En février dernier, on a appris que l’équipe de France de water-polo (treizième des Euro de Budapest en janvier 2020, ndlr) était repêchée pour le TQO. Depuis, le monde entier a été frappé de plein fouet et les JO ont été reportés. Qu’en est-t-il dès lors de la participation des Bleus au TQO ? Votre repêchage sera-t-il toujours d’actualité ? As-tu des informations à ce sujet ?
Ça risque d’être compliqué ! Je me pose des questions, mais franchement, je n’en sais rien ! Il faudra miser sur le forfait de certaines formations. Après, je ne dispose d’aucune information. Je ne sais absolument pas comment les choses vont tourner.
(KMSP/Stéphane Kempinaire)
Et que penses-tu du report des Jeux olympiques de Tokyo ?
C’est quelque chose que j’ai suivi attentivement. A mon sens, c’était la meilleure décision à prendre. Aujourd’hui, le COVID-19 touche quasiment tous les pays du monde, alors même si l’épidémie recule d’ici cet été, je ne vois pas l’intérêt de prendre le risque de la relancer en rassemblant des centaines de milliers de personne pendant la quinzaine olympique. J’ai aussi une pensée pour les athlètes qui ont perdu un proche dans cette crise sanitaire. Les Jeux, c’est la fête du sport, un moment de partage et de célébration. Comment voulez-vous qu’on célèbre quoi que ce soit dans cette ambiance. Actuellement, nous avons d’autres préoccupations.
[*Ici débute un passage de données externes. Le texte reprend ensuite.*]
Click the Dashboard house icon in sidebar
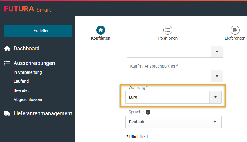 pos(7,49)
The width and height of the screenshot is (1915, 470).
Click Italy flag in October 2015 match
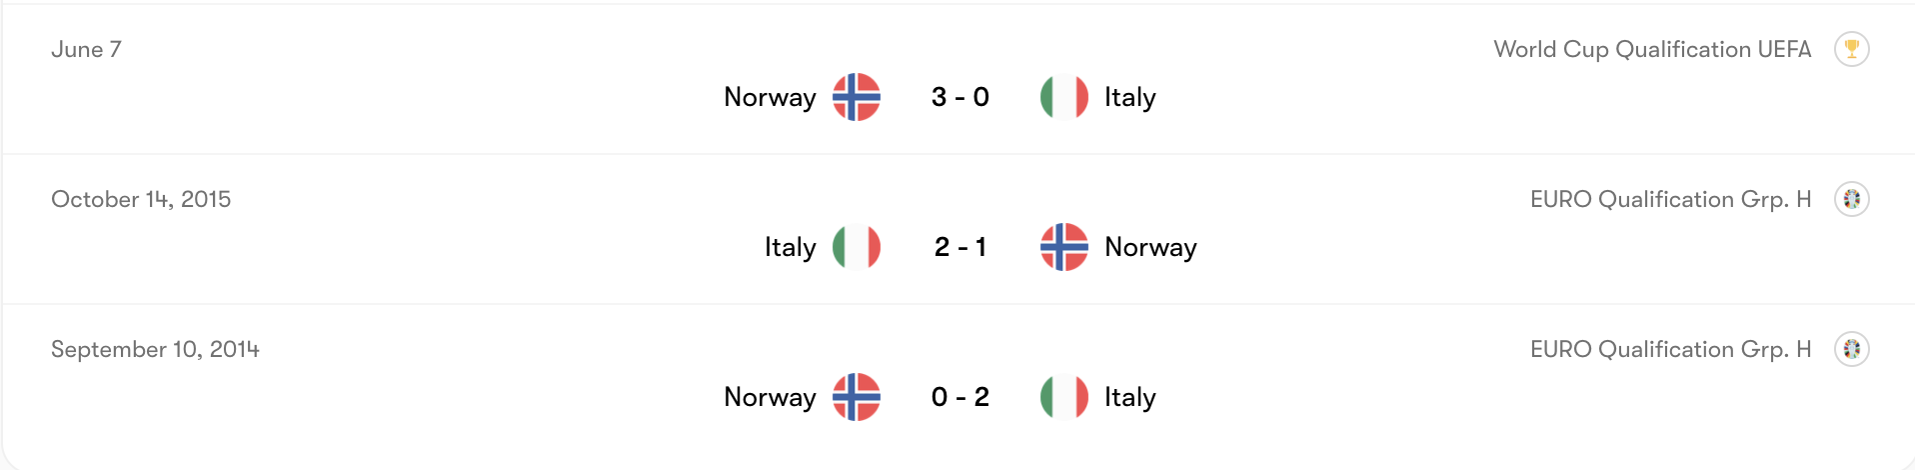857,247
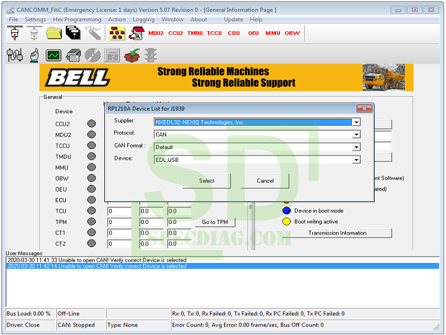Open the Logging menu
446x335 pixels.
click(143, 20)
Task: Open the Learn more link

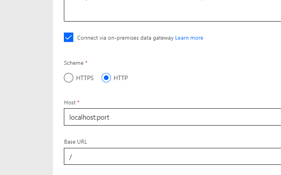Action: tap(189, 38)
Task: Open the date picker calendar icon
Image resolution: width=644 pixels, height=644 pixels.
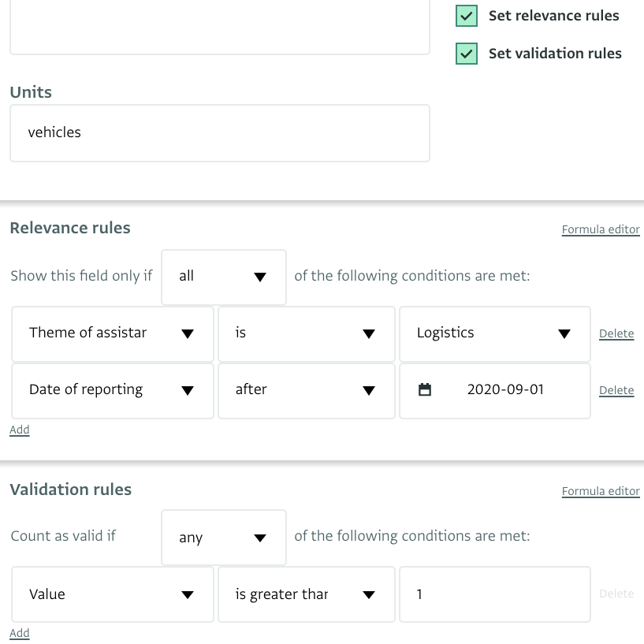Action: click(x=426, y=389)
(KMSP/Stéphane Kempinaire)
Ne redoutes-tu pas de subir à un moment ou à un autre les conséquences de ce confinement, tant sur le plan physique que psychologique ?
Je prends un maximum de recul par rapport à la crise que nous traversons. Je me dis aussi qu’en respectant le confinement et les gestes barrières, tout devrait bien se passer. Peut-être que je suis inconscient ou que je ne me rends pas complètement compte de la situation, mais j’essaie de ne pas songer au pire. Je me dis, au contraire, que cette période peut nous permettre de nous remettre profondément en question, de réfléchir à une nouvelle manière de consommer, de voyager et de vivre ensemble. J’espère sincèrement qu’il en sortira du positif et que nous tirerons des leçons de cette épreuve.
C’est-à-dire ?
Ce confinement peut permettre à chacun de s’interroger sur son mode de vie, ses angoisses et sa perception du monde et des autres. En tout cas, je compte bien profiter de cette retraite pour me poser des questions. Je ne voudrais surtout pas me montrer égoïste ou autocentré alors que le personnel médical lutte tous les jours et toutes les nuits pour sauver des vies, mais c’est ma façon d’aborder la longue période de confinement qui s’ouvre. Plutôt que de me plaindre ou de me lamenter sur mon sort, je préfère rester positif.